Uno de los relatos más estremecedores refiere que en la Nochebuena de 2023, un interno de avanzada edad y con problemas de salud murió de broncoaspiración tras cenar la discada preparada para la celebración navideña. Sin médicos ni enfermeras presentes, fue una interna con conocimientos básicos de enfermería quien intentó reanimarlo con RCP en una patrulla estacionada afuera del centro, custodiado desde el asesinato de Adolfo Enríquez.

Otros testimonios apuntan a hostigamientos y acosos sexuales por parte del psicólogo del anexo, quien ofrecía supuestos privilegios a cambio de favores: “Si aceptas, puedo hacer que vengan a arreglarte las uñas y pintarte el cabello”, relató una de las denunciantes.

Las acusaciones también alcanzan a la magistrada Ariadna Enríquez Vanderkam, madre de Aranza, señalada por un presunto esquema de fraude. Según las internas, recomendaba a un mismo abogado —Juan Carlos Arenas Bonilla— para atender problemas legales derivados del encierro. El litigante cobraba cientos de miles de pesos y luego abandonaba los juicios, dejando a las mujeres indefensas.

Al ser cuestionada, la magistrada negó todo: “No lo han cerrado, no es cierto”, dijo en tono amenazante, exigiendo a esta reportera mostrar el documento de clausura. Sobre la recomendación del abogado, se limitó a negar: “Yo nunca lo recomendé a Mayra” —nombre que no corresponde a la denunciante—, aunque entregar un contacto y un teléfono constituye, en sí mismo, una recomendación.

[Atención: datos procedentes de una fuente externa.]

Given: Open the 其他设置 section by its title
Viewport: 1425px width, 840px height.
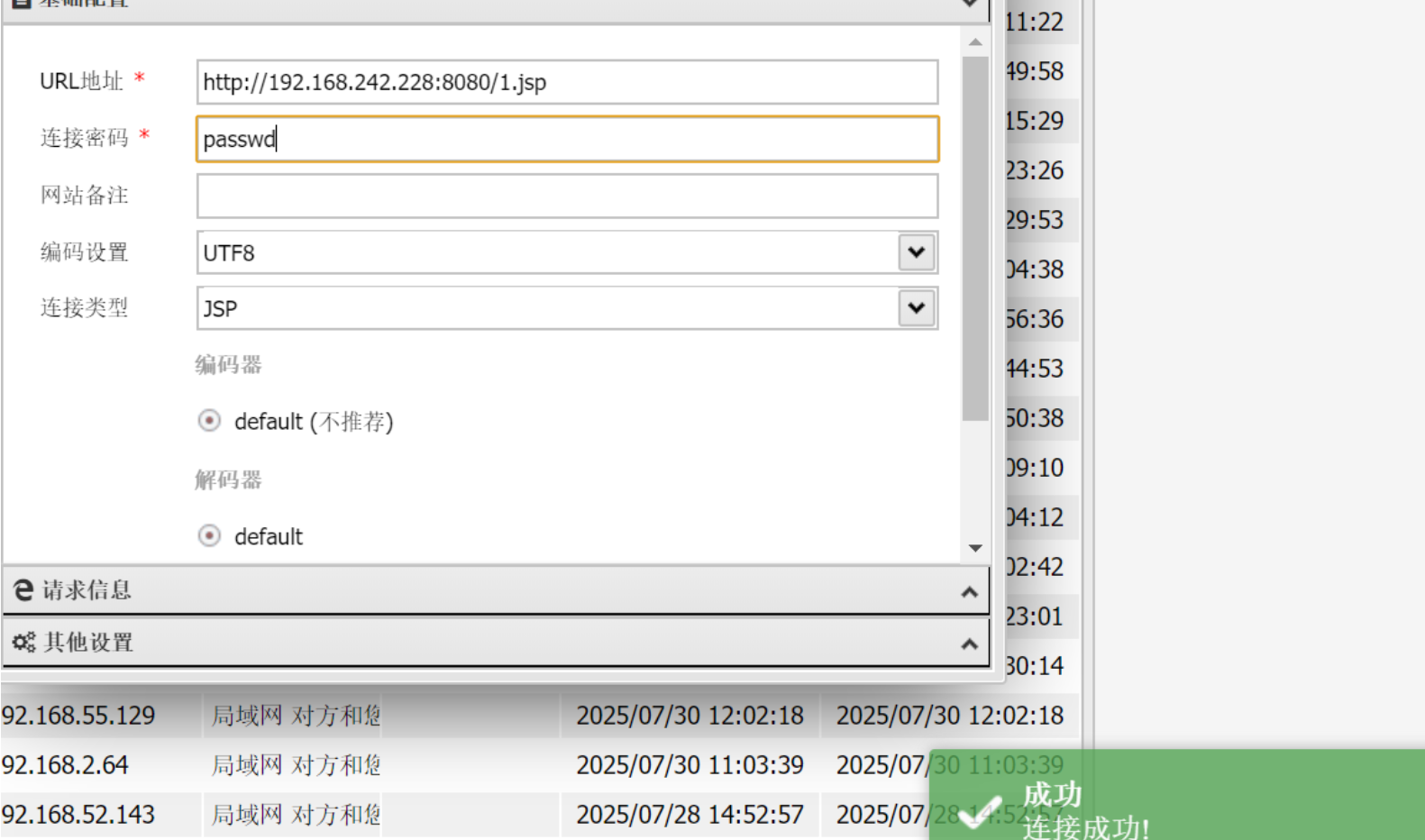Looking at the screenshot, I should [x=88, y=643].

El encargado de Comunicación Social de León, Enrique Avilés, confirmó que el cierre fue decisión de la dueña, aunque reconoció la existencia de quejas. Por su parte, el exdirector de Comunicación Social de la Secretaría de Salud, Mario de Alba, aseguró que había antecedentes de irregularidades, incluyendo la caída de un interno que intentó escapar.

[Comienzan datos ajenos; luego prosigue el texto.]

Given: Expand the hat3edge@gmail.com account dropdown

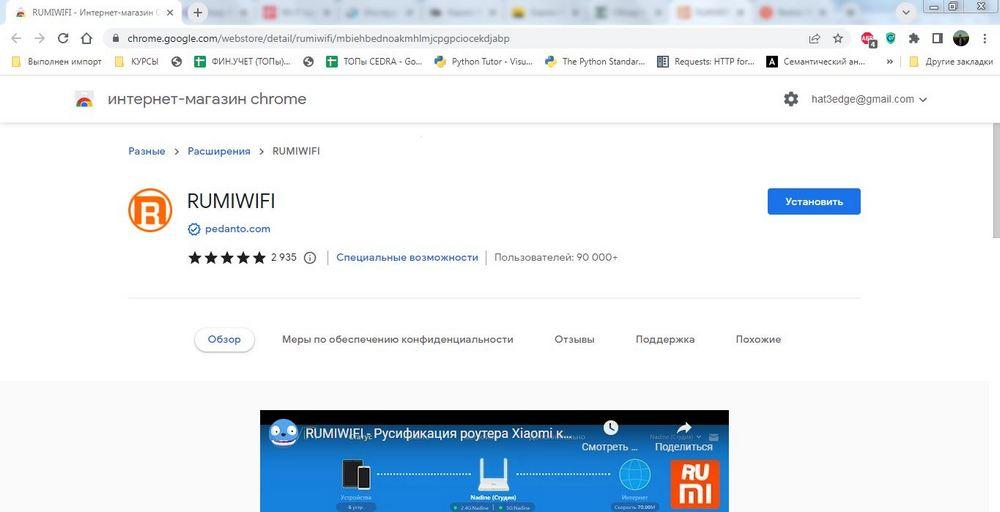Looking at the screenshot, I should coord(869,99).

La crisis no es aislada. En los últimos cuatro años, 49 anexos han sido clausurados en Guanajuato por operar fuera de la ley. Los números revelan un patrón: espacios que deberían ofrecer atención profesional y digna se convierten en lugares de violencia, hacinamiento y negligencia.

Uno de los casos más recientes es el del anexo Ovejas de Dios, en la carretera Guanajuato–Juventino Rosas, clausurado el 25 de julio por carecer de permisos y acumular denuncias de abuso físico y psicológico. El operativo involucró a Seguridad Ciudadana, Salud, Protección Civil y Desarrollo Urbano.

Mientras tanto, el Congreso de Guanajuato rechazó hace unos días una propuesta para otorgar descuentos del 50% en trámites de protección civil, obra pública y desarrollo urbano a anexos y centros de rehabilitación. La medida buscaba incentivar su regularización. Tras la negativa, representantes de estos espacios y jóvenes en proceso de rehabilitación denunciaron discriminación y abandono. Advirtieron que, con gastos operativos de hasta 50 mil pesos mensuales, pronto será imposible atender a los más de 8 mil jóvenes con adicciones que hoy reciben apoyo, en medio de una crisis creciente por el consumo de cristal mezclado con fentanilo.